> _Text and item location entries_
______
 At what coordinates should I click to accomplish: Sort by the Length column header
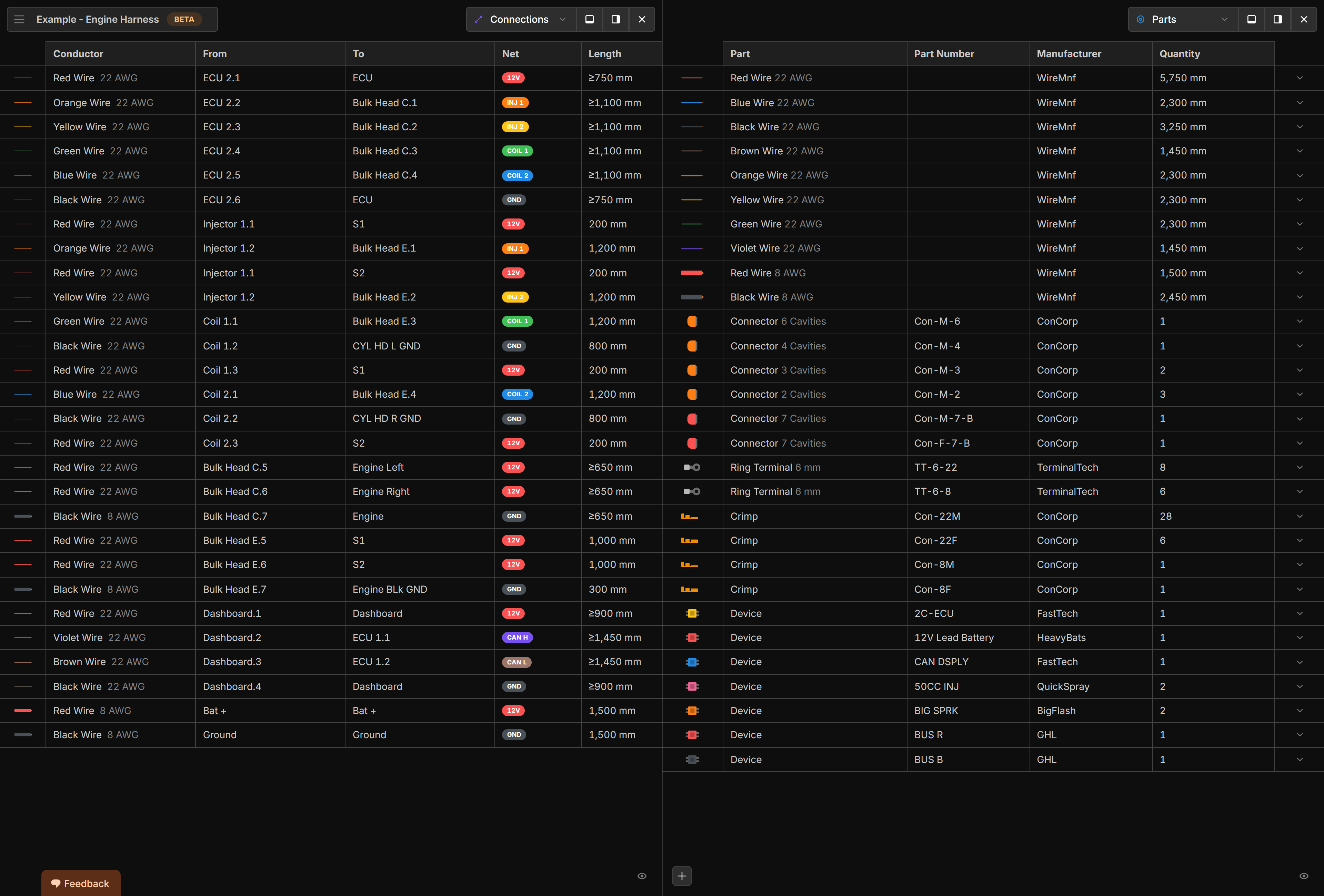(x=604, y=53)
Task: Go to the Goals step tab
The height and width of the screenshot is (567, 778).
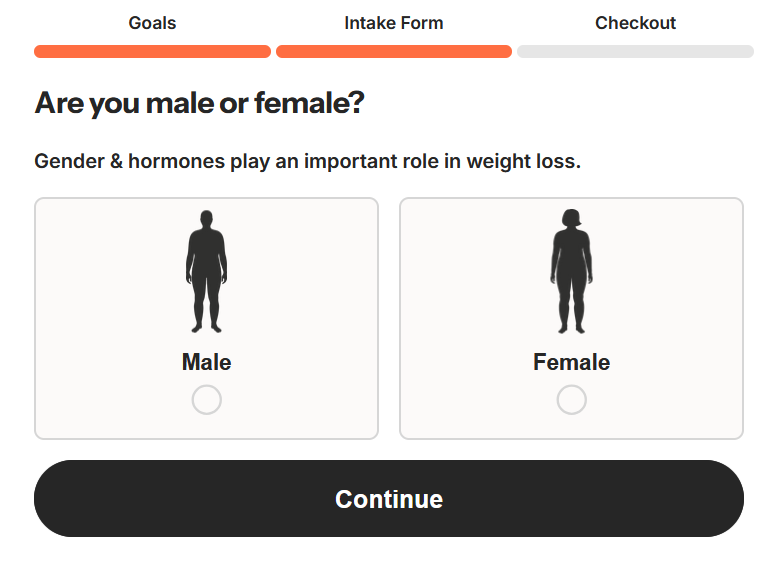Action: (152, 23)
______
> _Aim of the exercise_
Update the rows above by replacing "column header" with "column heading" and leaving every other word unchanged. Omit the pictures from your version.

> _Solved exercise_
 At what coordinates should I click to accomplish: Sort by the Length column heading
(x=604, y=53)
Task: Go to the Goals step tab
The height and width of the screenshot is (567, 778).
Action: (152, 23)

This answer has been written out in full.